In her remarks, Afoutou, representative of Young Women Involved in Peace and Security from the Sahel spoke about the crises and challenges young women face in the Sahel.
The representative said that her organisation, United Network of Young Peacebuilder rely on four pillars of the UNSC Resolution 1325 on Women and Peace and Security to build sustainable peace.
“We prioritise three axes to protect girls and young women from freedom of want and freedom of fear.
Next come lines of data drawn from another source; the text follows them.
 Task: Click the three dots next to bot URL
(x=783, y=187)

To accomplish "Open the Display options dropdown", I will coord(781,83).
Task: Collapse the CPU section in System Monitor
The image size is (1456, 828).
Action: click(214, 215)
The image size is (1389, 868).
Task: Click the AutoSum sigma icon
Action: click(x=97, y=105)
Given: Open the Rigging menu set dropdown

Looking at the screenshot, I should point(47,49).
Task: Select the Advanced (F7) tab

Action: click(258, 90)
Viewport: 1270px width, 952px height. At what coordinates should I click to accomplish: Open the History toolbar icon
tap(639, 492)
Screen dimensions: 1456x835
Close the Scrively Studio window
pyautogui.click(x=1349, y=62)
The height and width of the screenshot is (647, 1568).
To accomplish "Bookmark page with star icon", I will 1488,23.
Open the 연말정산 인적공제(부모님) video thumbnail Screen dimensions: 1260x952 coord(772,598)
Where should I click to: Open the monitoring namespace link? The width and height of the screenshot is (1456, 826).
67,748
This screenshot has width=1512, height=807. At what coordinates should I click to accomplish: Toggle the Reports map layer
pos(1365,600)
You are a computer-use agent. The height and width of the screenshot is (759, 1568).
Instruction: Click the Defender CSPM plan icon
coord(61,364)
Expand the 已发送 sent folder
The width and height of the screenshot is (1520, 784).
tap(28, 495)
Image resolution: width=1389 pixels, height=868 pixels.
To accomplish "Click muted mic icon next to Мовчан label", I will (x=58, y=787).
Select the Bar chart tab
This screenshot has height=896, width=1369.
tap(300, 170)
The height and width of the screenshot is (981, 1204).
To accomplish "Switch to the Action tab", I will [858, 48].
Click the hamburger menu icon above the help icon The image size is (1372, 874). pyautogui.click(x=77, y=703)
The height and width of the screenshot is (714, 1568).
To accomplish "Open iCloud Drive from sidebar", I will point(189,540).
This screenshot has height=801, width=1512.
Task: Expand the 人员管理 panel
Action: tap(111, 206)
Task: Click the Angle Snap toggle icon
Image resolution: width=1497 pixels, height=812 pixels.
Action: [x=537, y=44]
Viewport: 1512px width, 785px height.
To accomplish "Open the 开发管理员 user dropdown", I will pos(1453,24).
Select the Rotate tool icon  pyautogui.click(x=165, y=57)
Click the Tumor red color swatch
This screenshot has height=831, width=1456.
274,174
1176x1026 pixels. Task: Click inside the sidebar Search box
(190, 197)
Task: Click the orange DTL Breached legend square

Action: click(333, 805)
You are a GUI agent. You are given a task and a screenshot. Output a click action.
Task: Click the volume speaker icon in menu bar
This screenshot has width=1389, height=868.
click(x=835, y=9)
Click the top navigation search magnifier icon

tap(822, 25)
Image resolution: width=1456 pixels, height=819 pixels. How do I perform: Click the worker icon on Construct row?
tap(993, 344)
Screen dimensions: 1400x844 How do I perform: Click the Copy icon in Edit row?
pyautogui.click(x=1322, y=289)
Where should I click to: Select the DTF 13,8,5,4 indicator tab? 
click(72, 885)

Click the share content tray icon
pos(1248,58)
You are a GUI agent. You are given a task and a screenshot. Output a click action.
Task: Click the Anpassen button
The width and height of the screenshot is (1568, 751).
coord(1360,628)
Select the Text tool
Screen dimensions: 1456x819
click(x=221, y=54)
Our theory of change is that educated girls, trained and financial independent women have information and power.
“This power will reduce structural and personal vulnerabilities while increasing their resilience,’’ she said.
She said axe one was on capacity building to create pathway to economic empowerment; the second axe is female leadership programme and bootcamps and the last axe is focused on women’s political participation.
In her remarks, Ms Stefania Gianini, Assistant Director-General for Education (Education sector) at UN Educational, Scientific and Cultural Organization said the responsibility lied within the stakeholders to act.
Gianini said it was the responsibility of the responsibility of the top women to mobilize others to join forces on the enhancement of women’s inclusion in peace-making in Africa.
“It is my hope and belief that all active structures on the ground come together to form a single, unified coalition.
“Be assured of UNESCO’s willingness to revitalise these networks as we endeavour to complement our efforts through culture, as it’s about what we are.
“It’s about what we are, Education, as we are actually what we learn and Women leadership, as women care and the world increasingly needs a new kind of caring leadership,’’ she said
According to her, UNESCO culture of peace and non-violence efforts continue to contribute to Agenda 2030, particularly SDG 16 on peace, justice and strong institutions, and the Aspirations of the African Union Agenda 2063, in line with the G5 Sahel Strategy for Development and Security (SDS).
NAN reports that event coincided with the 22 years anniversary since the adoption of the United Nations Security Council Resolution 1325 on Women, Peace and Security (WPS), and subsequently, nine other resolutions to advance the WPS framework.
Resolution 1325 established the first international legal and political framework recognizing the disproportionate impact of armed conflicts on women as well as the pivotal role of women in peace building.
It acknowledged the importance of the participation of women and the inclusion of the gender perspective in peace negotiations, humanitarian planning, peacekeeping operations, post conflict peace building and governance.
The Youth, Peace and Security (YPS) agenda, set forth in resolution 2250 adopted by the Security Council in 2015
Subsequently, YPS resolutions has helped to strengthen and expand the global normative frameworks for sustainable, comprehensive and inclusive peace by integrating an age lens and highlighting the specific needs, experiences and aspirations of young women and men.